<<<<

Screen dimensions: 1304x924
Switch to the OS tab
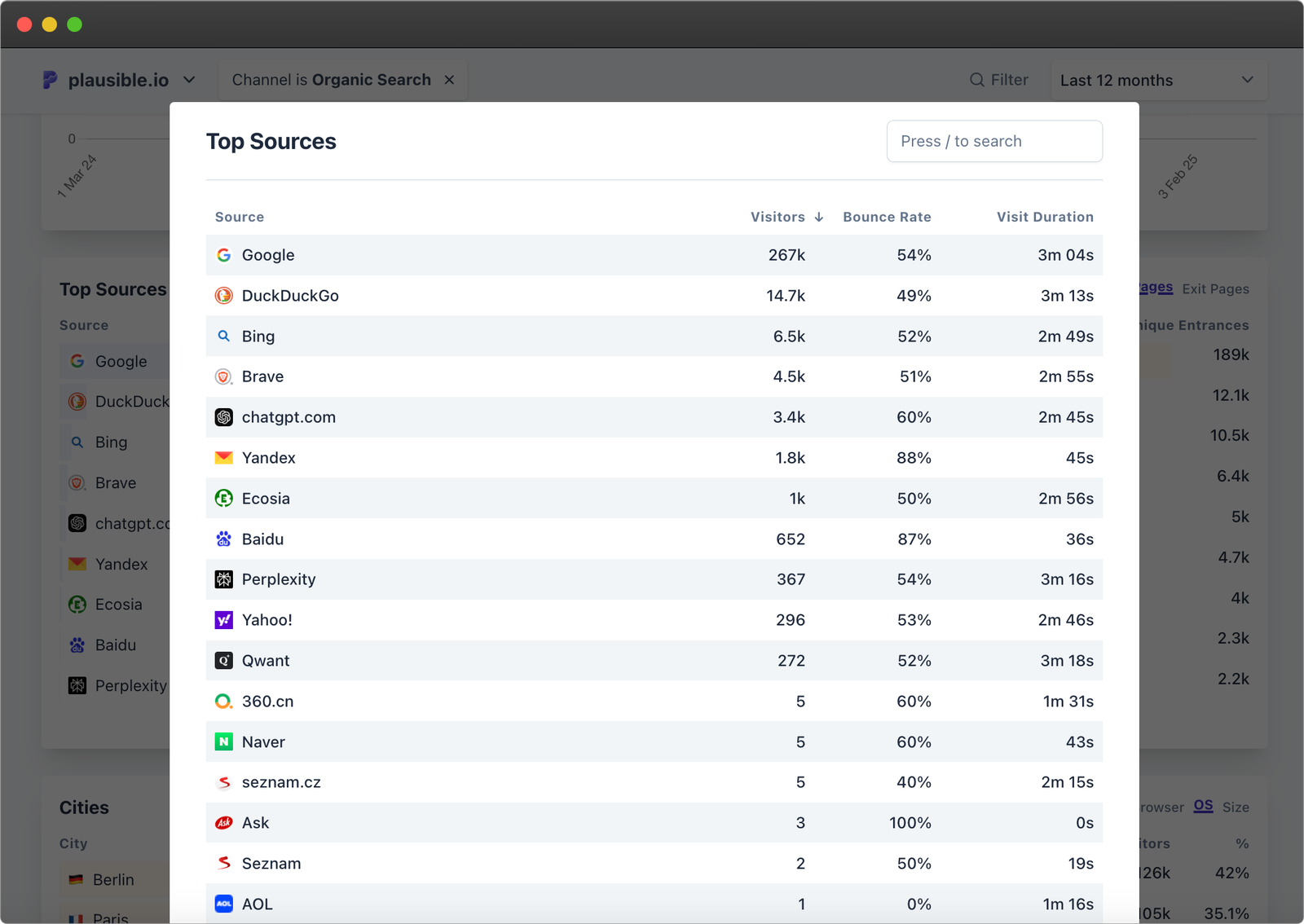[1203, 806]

>>>>
<<<<

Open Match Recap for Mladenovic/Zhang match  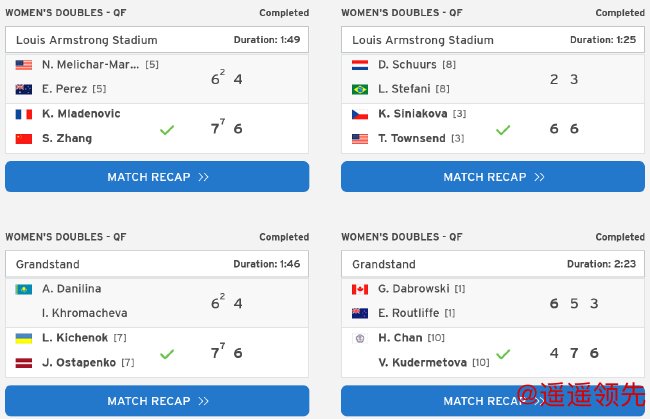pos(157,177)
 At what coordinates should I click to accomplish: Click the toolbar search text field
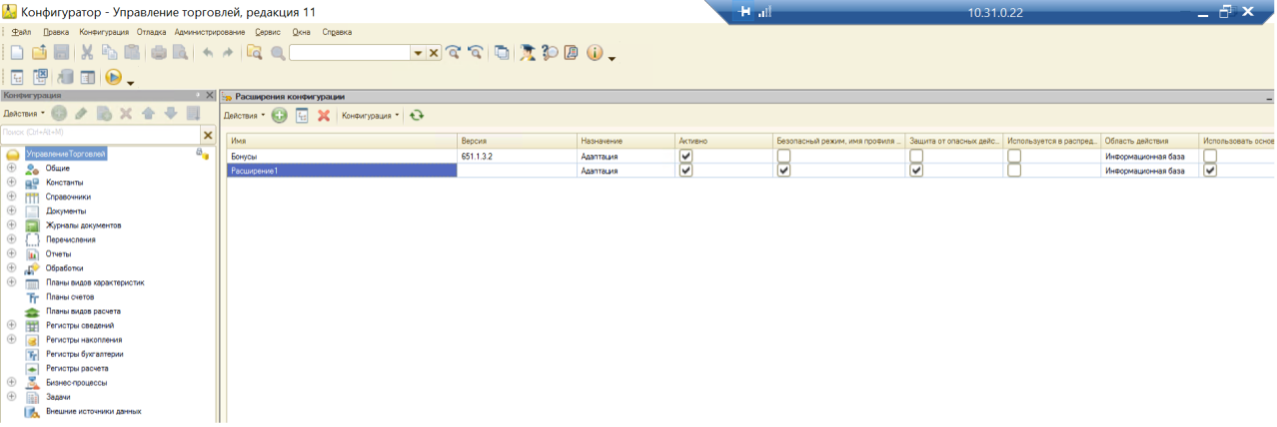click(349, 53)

>>>>

▶ Aim of the task: Can you write out the entries from the line with "Screen dimensions: 1304x924" through the line with "[1203, 806]", leaving the pictures out?

▶ Complete output:
Screen dimensions: 1304x924
Switch to the OS tab
[1203, 806]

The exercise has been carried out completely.